What matters here is not whether Marx considered this stage transitional, but that he recognized its nature. The collectivist project, even in its own theoretical formulation, implies the subordination of the individual to the collective.
From this point forward, socialism no longer extends the logic of the Left—it reverses it.
V. From Marx to Modern Socialism
The developments that follow—Marxism-Leninism, state socialism, and modern bureaucratic welfare systems—do not return to the earlier tradition. They deepen the Marxist break.
Across these variations, certain features persist:
- centralization of power
- administrative control
- subordination of individual choice to collective goals
Even when combined with liberal rhetoric about rights and inclusion, these systems rely on coercive structures that stand in tension with individual autonomy.
This is precisely the paradox identified by Jean-Claude Michéa: modern politics presents a fusion of economic intervention and cultural liberalism, both operating within a broader liberal framework. But what Michéa does not fully account for is that one branch of this evolution—socialism in its Marxist and post-Marxist forms—has already broken with the original liberal project.
VI. The Real Right
If the Left originated in the Enlightenment, then the true Right must be defined by its opposition to it.
This includes traditions that reject individual autonomy, celebrate hierarchy, and call for the restoration of authority—whether in religious, monarchical, or technocratic form. Contemporary thinkers such as Curtis Yarvin openly challenge the democratic and egalitarian assumptions of modern political life.
Here, at least, the classification is clear: this is a rejection of the Left’s foundational principles, not a variation within them.

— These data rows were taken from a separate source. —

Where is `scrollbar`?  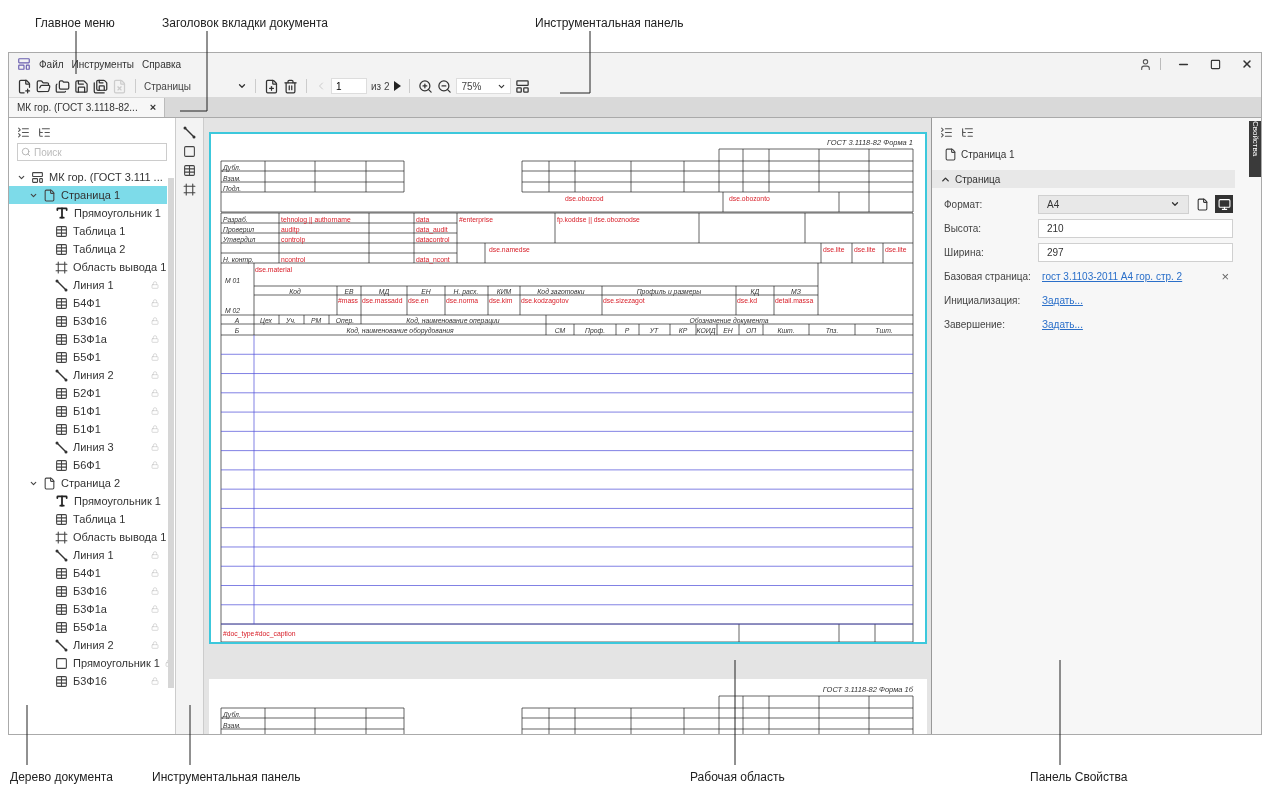
scrollbar is located at coordinates (171, 433).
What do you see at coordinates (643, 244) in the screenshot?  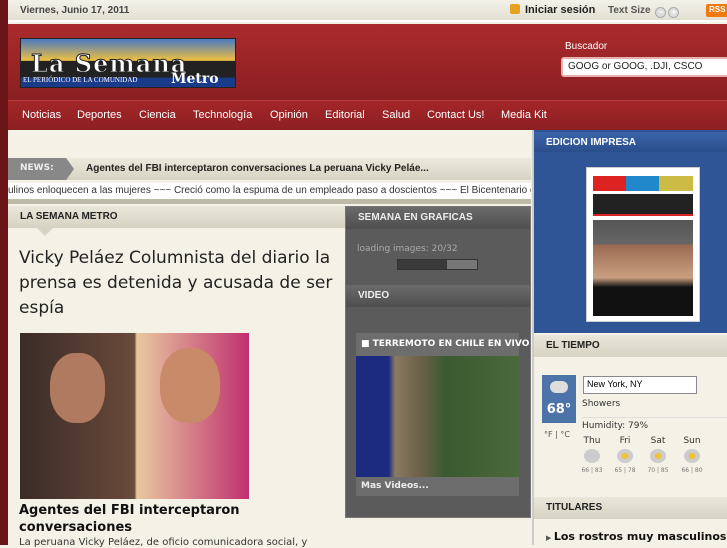 I see `print-edition-cover` at bounding box center [643, 244].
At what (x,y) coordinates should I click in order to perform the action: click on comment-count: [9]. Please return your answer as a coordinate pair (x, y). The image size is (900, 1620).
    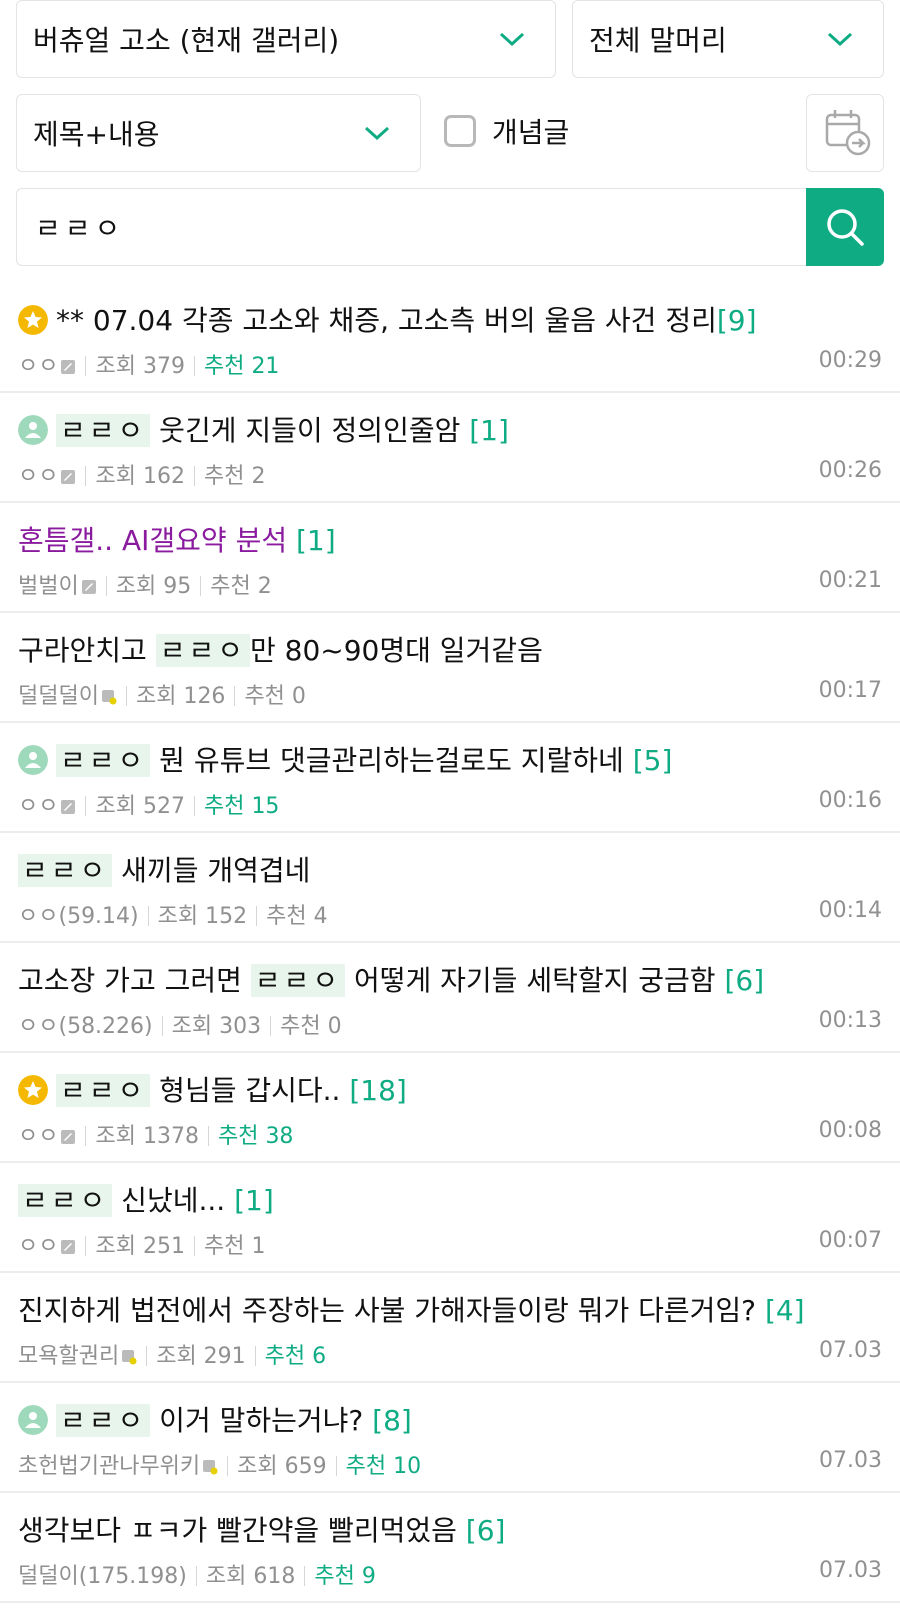
    Looking at the image, I should click on (737, 320).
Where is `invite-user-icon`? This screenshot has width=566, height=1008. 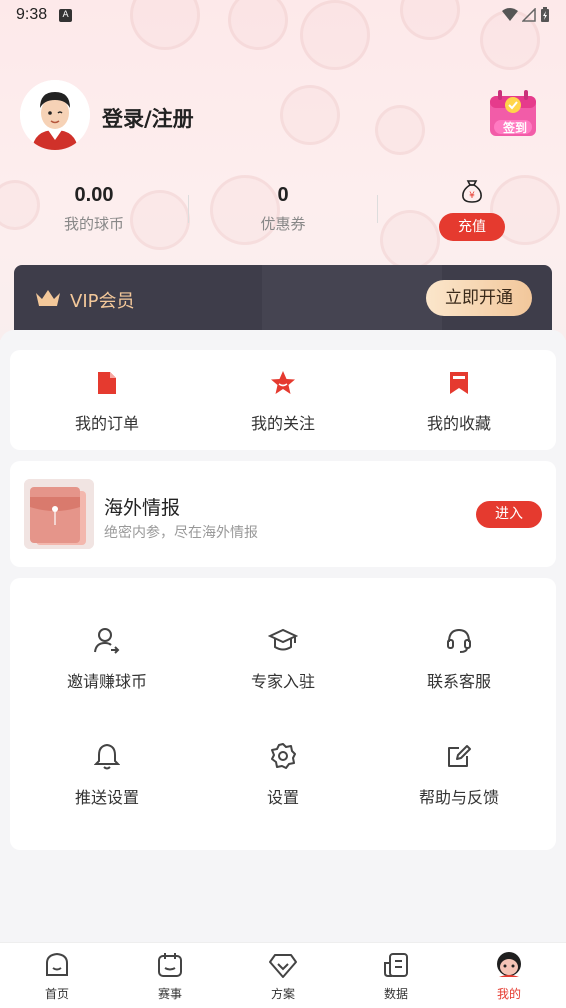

VII. Reconstructing the Spectrum
Once these distinctions are restored, the traditional spectrum collapses.
What is commonly labeled “left” today contains two incompatible elements:
- a liberal commitment to individual rights
- a socialist tendency toward collective control
What is labeled “right” often mixes:
- market advocacy rooted in liberal tradition
- reactionary critiques of modernity
Libertarianism, in contrast, occupies a more coherent position. It extends the original Left’s commitment to individual autonomy while rejecting both state power and collectivist planning.
Conclusion
The question is not whether libertarianism belongs to the Left or the Right as currently defined. It is whether those categories still describe anything real.
Historically, the answer is clear.
The Left began as a project of individual emancipation. Libertarianism carries that project to its logical conclusion. Socialism, in its Marxist and post-Marxist forms, departs from it by subordinating the individual to the collective. And the true Right stands outside it altogether, in opposition to the Enlightenment itself.
Libertarianism is not a right-wing ideology.
It is what remains of the Left once its contradictions are stripped away.